Today could be the first day of good weather we've had in a while and days like this need the right music to kick things off with a bang. We've picked out some essential listening to perk up your Tuesday.

Of Monsters and Men: 'Little Talks'

Happy horns, chants and two voices in complete harmony with each other, that's the sound of 'Little Talks' from Of Monsters and Men. This is one of those songs you'll have on repeat all summer. A great track from one of the most exciting bands of the moment.

Shanghai: 'Wet Summer'

'Wet Summer' is the most appropriate song on this list for everyone in the UK. Shanghai's new song offers surrealist imagery, whispered vocals and retro synthesisers to brighten up your grey days.

Ellie Goulding ft. Tinie Tempah: 'Settle Down'

Ellie Goulding's debut album was one of the highlights of 2010, but nothing could have prepared us for this track. Her voice is breathlessly addictive to listen to and Tinie's turn doesn't feel intrusive like his appearance on Rita Ora's single. Expect to hear this all summer long.

The xx: 'Angels'

Released yesterday, 'Angels' develops the moody, introspective sound of The xx into an exciting new stage. If this is anything to go by, their second album could be as exceptional as the first and just as emotionally stark.

Kodaline: 'Lose Your Mind'

The video is a bizarre portrayal of a blue-collar man losing his mind. And the song? Well, the song is strangely upbeat summer listening with dreamy falsetto runs and harmonies. This could be the best song we've heard this week.

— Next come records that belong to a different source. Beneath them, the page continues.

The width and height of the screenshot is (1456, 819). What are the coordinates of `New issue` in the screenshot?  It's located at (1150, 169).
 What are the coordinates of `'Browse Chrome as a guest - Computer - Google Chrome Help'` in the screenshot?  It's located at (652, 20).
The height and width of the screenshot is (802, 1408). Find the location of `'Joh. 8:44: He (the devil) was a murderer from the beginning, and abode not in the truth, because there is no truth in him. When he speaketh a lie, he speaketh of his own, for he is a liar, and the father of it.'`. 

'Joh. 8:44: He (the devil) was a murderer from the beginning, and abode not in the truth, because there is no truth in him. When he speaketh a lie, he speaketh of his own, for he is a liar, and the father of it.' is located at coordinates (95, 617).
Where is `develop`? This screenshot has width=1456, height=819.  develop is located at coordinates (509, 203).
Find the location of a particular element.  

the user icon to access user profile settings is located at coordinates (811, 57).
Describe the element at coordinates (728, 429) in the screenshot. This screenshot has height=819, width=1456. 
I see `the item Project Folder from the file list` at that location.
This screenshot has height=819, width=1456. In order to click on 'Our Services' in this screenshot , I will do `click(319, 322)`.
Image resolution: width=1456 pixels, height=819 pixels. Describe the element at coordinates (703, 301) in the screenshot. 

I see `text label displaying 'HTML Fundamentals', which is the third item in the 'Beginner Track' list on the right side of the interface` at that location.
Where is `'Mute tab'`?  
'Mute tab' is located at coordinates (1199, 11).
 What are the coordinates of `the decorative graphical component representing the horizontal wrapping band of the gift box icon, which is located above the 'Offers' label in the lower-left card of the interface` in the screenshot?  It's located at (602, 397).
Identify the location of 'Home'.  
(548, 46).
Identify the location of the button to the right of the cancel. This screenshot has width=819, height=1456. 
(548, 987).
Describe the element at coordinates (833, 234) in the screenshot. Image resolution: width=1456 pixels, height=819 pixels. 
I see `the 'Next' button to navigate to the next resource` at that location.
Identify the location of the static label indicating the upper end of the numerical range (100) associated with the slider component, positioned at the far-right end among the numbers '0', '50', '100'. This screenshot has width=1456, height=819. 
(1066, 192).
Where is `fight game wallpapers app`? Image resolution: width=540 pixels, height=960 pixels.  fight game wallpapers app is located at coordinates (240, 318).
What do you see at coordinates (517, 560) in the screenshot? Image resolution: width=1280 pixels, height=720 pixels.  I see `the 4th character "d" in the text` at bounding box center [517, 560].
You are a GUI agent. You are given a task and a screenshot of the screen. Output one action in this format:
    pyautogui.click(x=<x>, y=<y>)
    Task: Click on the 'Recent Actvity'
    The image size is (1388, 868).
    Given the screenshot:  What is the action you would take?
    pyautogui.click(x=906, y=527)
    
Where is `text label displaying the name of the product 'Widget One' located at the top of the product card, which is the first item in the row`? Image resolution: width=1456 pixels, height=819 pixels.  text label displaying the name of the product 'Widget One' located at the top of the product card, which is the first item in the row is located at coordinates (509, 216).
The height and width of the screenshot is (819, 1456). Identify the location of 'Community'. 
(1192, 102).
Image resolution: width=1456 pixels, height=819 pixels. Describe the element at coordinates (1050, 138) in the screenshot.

Worst track of the week: Conor Maynard's 'Vegas Girl'

'Vegas Girl' deserves special dispensation as the worst track we've come across this week. All of Conor's personality has been surgically removed and replaced with the label's patented Synthetic Timberlake (the pop equivalent of TruBlood). Leaving the sexy electronic bassline to one side, this is a vapid mess of meaningless, clichéd lyrics over the recycled drumbeat of his debut single. If love is supposed to be the language of pop music, Conor Maynard is suffering from aphasia. He should run from his producers as fast as his legs can carry him.